When you return something, its value is copied. a does not exist outside the function in your second example; it's value does. (It exists as an rvalue.)
In your last example, you implicitly convert the array a to an int*, and that copy is returned. a's lifetime ends, and you're pointing at garbage.
No variable lives outside its scope, ever.
In the first example the data is copied and returned to the calling function, however the second returns a pointer so the pointer is copied and returned, however the data that is pointed to is cleaned up.
In implementations of C I use (primarily for embedded 8/16-bit microcontrollers), space is allocated for the return value in the stack when the function is called.
Before calling the function, assume the stack is this (the lines could represent various lengths, but are all fixed):
[whatever]
...
When the routine is called (e.g. sometype myFunc(arg1,arg2)), C throws the parameters for the function (arguments and space for the return value, which are all of fixed length) on to the stack, followed by the return address to continue code execution from, and possibly backs up some processor registers.
[myFunc local variables...]
[return address after myFunc is done]
[myFunc argument 1]
[myFunc argument 2]
[myFunc return value]
[whatever]
...
By the time the function fully completes and returns to the code it was called from, all of it's variables have been deallocated off the stack (they might still be there in theory, but there is no guarantee)

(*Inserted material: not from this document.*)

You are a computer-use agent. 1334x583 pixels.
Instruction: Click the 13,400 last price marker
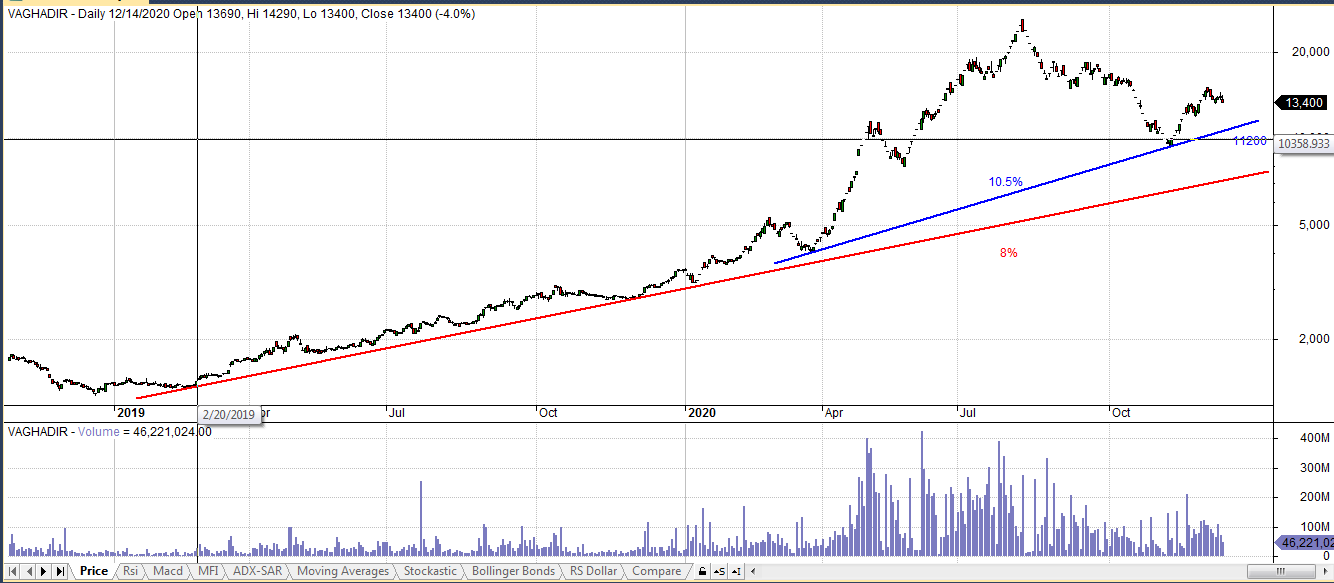coord(1304,102)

In any case, in order to return the array, you would need to allocate space for it somewhere else, then return the address to the 0th element.
Some compilers will store return values in temporary registers of the processor rather than using the stack, but it's rare (only seen it on some AVR compilers).

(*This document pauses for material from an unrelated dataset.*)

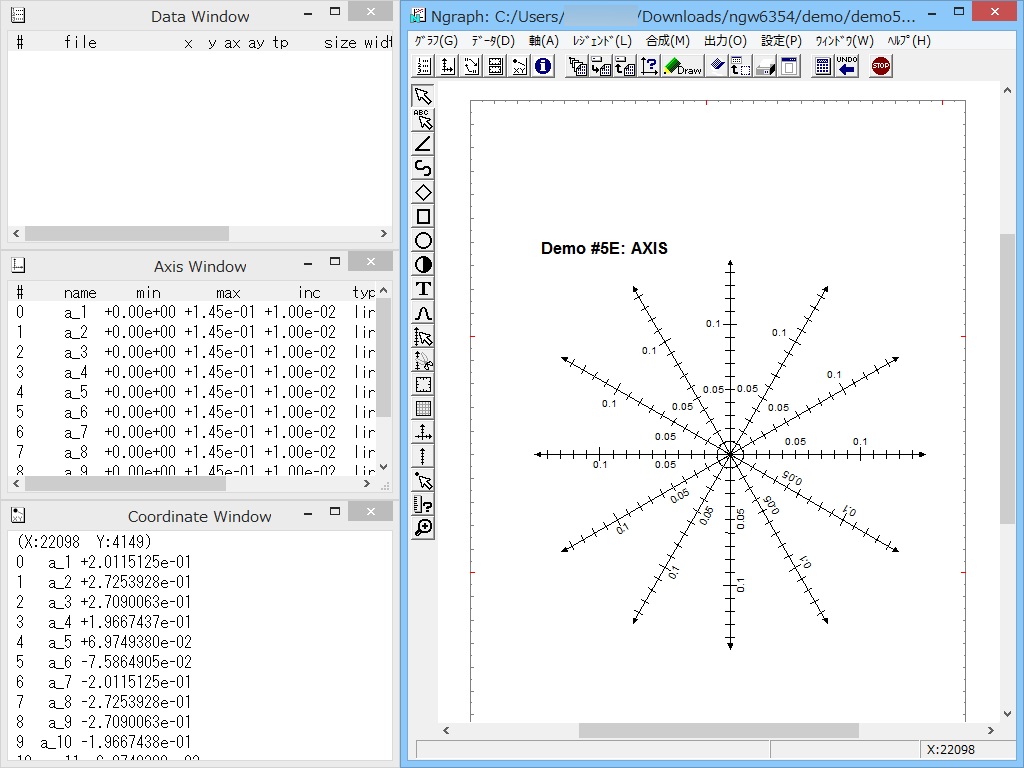This screenshot has width=1024, height=768.
Task: Activate the zoom magnifier tool
Action: click(x=421, y=528)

When you attempt to return a locally allocated array like that, the calling function gets a pointer to where the array used to live on the stack. This can make for some spectacularly gruesome crashes, when later on, something else writes to the array, and clobbers a stack frame .. which may not manifest itself until much later, if the corrupted frame is deep in the calling sequence. The maddening this with debugging this type of error is that real error (returning a local array) can make some other, absolutely perfect function blow up.
You still return a memory address, you can try to check its value, but the contents its pointing are not valid beyond the scope of function,so dont confuse value with reference.
int []f() {
int a[1] = {5};
return a;
} // a's value doesn't exist. WHY?
First, the compiler wouldn't know what size of array to return. I just got syntax errors when I used your code, but with a typedef I was able to get an error that said that functions can't return arrays, which I knew.
typedef int ia[1];
ia h(void) {
ia a = 5;
return a;
}
Secondly, you can't do that anyway. You also can't do
int a[1] = {4};
int b[1];
b = a; // Here both a and b are interpreted as pointer literals or pointer arithmatic
While you don't write it out like that, and the compiler really wouldn't even have to generate any code for it this operation would have to happen semantically for this to be possible so that a new variable name could be used to refer the value that was returned by the function. If you enclosed it in a struct then the compiler would be just fine with copying the data.

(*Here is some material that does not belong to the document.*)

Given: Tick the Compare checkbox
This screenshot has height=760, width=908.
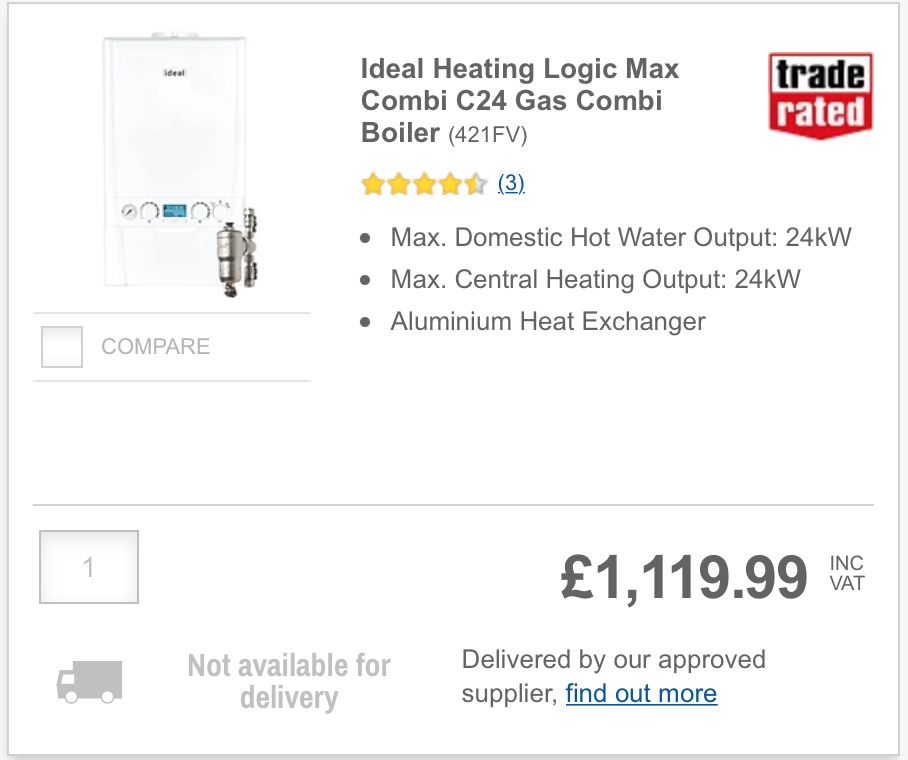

Also, outside of the declaration and sizeof statements (and possibly typeof operations if the compiler has that extension) whenever an array name appears in code it is thought of by the compiler as either a pointer literal or as a chunk of pointer arithmetic that results in a pointer. This means that the return statement would end looking like you were returning the wrong type -- a pointer rather than an array.
If you want to know why this can't be done -- it just can't. A compiler could implicitly think about the array as though it were in a struct and make it happen, but that's just not how the C standard says it is to be done.